Imagine a symposium on Yiddish and Arabic. where in the world could it take place if not on zoom? what an afternoon - how weird and wonderful. good that it was recorded

and good that it kept me from watching too much news. it is too much to take. my high school friends all live in Florida in cool safe communities - and me i live in a world that turns upside down every minute. There is even a tv series that we like to watch for 'escape' about a medical unit in the army. most of the time it is good, clean, adolescent escape, or about romance, or the good things we do for the Syrians, but tonight it was about trauma and shell shock.

August 4, 2020

So if you're into Hebrew and Yiddish you can hear the program recorded last week,

And the zoom reading was pretty cool and will be recorded soon.

August 5, 2020

Picture this. I'm hosting this poetry evening with 41 poets and suddenly my phone flashes on a notice that Beirut is exploding. Beirut. i read the notice and introduce a poet, the poet reads a poem, and another notice flashes on - israel denies any involvement - another poet - another announcement - 15 killed - another poet - another announcement - 30 killed. can i turn the notices off? how can i? people are dying? there's a little break when Michael puts on "Dance me to the end of love" and I fall apart because Cohen was writing about Auschwitz and extermination to music and i am still not figuring out whether i should say something to the group. But they are all into poetry and i shut up and introduce the next reader.

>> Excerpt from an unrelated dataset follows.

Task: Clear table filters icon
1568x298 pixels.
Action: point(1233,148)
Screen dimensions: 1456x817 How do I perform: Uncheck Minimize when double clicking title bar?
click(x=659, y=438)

Why should I fall apart at the news of an explosion in Beirut? Not only because it in itself is a tragedy - as the number of dead rise and rise. not only because i know it was either terrorism or terrible negligence. Either way the fragile middle east is in danger.

Ezi shows me picture - see the little explosions at the beginning, the little lights flashing? that's ammunition. See this cloud? that's ammonia. Can't be on purpose. it's neglect. 100 dead

i'm afraid there's going to be another shutdown - but this time to prevent the demonstrations. i pray there will be no need for shutdowns, for any reason. i want the entertainment industry to come back to life - 200000 people unemployed with no income for half a year.

we spent the evening with friends on the beach, drinking Cava, watching a surprise engagement party. "Someday," my friend said, "we'll look back on these corona days, and say 'those were good times.'" she could be right - in more ways than one.

August 6, 2020

Nothing like sitting down to work to make you feel that uncontrollable urge to organize your desk in a more aesthetic manner. I keep finding publications i didn't even know i participated in

I was so proud of the municipality when I saw they had lit up city hall with the flag of Lebanon. To me it showed our sympathy. But then today I heard that we were being threatened with retribution, that the Lebanese had interpreted it as a sign that we had mastered them, and they threatened us with lighting up our city with their missiles. Their granaries had been destroyed in Beirut and I'm sure we would be happy to pass flour over the border - but they don't believe it. they probably don't believe we'd be willing to help with their wounded, even though we have offered just as we help the Syrian wounded as a matter of fact.